Connie saw that he was fantasizing. To assist him, she reached for his hands and placed them over her breasts. "Squeeze please," she said with a sexy whisper.
He looked up at her to see if she really meant it. When he saw that she did he gently pressed his fingers together, felt her warm flesh in his palms, and exclaimed, "Wow! Wow!"
"Nice, huh?"
"I'll say."
"Squeeze all that you want. The more that you handle them, the hornier I get."
He was like a small boy with a batch of Play Dough. He squeezed—over and over and over again. "I have to confess that I've had fantasies of doing this."
"Then you like my body, huh?"
"Like it! I love it. In fact, I've loved it for a long time," he said between squeezes. "Whenever I saw you sunbathing in the backyard with Bev, I wondered what you would look like in the nude. Or, whenever I saw you bending over to turn on the sprinkler, I wondered what you would look like in a sheer nightie. Or, whenever I saw you step outside in the morning to retrieve the newspaper, I wondered what you looked like underneath that bathrobe."
"Poor man. Did you get a hard-on from all of that naughty wondering?"
"Of course I did."
"You mean to tell me that you got an erection when you looked at me, and you wouldn't come over and ask for a fuck?
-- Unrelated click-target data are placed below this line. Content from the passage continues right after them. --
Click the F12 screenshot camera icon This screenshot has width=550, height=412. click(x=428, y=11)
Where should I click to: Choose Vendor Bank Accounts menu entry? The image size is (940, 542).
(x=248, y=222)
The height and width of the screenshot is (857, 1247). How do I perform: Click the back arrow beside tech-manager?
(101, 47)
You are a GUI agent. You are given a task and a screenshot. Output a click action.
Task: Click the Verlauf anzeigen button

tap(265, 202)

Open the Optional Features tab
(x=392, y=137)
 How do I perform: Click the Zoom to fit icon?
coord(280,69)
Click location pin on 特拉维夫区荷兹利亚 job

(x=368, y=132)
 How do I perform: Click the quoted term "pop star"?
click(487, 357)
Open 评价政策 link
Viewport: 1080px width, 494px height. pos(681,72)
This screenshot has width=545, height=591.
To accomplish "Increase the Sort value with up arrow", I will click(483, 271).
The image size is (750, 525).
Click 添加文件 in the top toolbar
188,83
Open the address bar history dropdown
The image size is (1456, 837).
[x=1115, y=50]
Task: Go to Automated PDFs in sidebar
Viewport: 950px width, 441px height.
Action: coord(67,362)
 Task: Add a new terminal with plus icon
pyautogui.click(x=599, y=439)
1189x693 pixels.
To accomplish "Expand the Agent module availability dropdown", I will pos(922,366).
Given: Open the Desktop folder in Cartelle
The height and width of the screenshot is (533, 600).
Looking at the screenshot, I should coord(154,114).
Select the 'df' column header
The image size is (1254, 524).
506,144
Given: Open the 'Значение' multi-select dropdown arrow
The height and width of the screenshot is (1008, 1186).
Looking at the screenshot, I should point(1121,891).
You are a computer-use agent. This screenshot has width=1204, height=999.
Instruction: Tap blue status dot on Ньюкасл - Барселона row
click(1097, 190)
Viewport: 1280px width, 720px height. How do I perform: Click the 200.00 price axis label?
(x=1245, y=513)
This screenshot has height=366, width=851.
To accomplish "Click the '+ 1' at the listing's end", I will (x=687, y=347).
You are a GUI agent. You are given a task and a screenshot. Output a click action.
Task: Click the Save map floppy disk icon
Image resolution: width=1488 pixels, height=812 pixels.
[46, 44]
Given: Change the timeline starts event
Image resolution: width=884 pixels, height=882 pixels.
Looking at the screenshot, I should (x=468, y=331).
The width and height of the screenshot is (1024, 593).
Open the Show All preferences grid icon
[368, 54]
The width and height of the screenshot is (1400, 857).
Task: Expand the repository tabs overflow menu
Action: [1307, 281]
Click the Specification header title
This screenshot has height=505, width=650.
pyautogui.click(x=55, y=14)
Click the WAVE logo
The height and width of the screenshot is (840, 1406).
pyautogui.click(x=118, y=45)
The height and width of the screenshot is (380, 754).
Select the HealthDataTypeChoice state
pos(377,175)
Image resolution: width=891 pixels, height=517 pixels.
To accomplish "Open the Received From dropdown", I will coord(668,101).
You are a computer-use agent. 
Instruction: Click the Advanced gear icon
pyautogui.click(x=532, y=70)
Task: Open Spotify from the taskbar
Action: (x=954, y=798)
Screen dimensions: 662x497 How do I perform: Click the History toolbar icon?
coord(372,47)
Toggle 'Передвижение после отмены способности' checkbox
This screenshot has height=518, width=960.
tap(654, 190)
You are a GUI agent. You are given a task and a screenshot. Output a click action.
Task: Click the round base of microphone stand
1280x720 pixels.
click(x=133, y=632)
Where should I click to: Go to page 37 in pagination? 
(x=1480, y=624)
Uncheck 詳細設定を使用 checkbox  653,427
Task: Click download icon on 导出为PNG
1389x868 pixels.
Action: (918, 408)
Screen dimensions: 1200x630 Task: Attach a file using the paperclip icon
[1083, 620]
That's positively unfriendly!" she said with a teasing tone of voice.
He caught the gist of her humor and replied, "I'm sorry. I guess I come from the old school of social mores."
"Forget them," she said as she reached down and lifted him to his feet. "You've graduated and you've entered a new grade." She stood face-to-face with him and pressed her body against his.
"Oh boy!" he sighed as he felt her full breasts mash against his hard chest. "It looks like it's time for Show-and-Tell."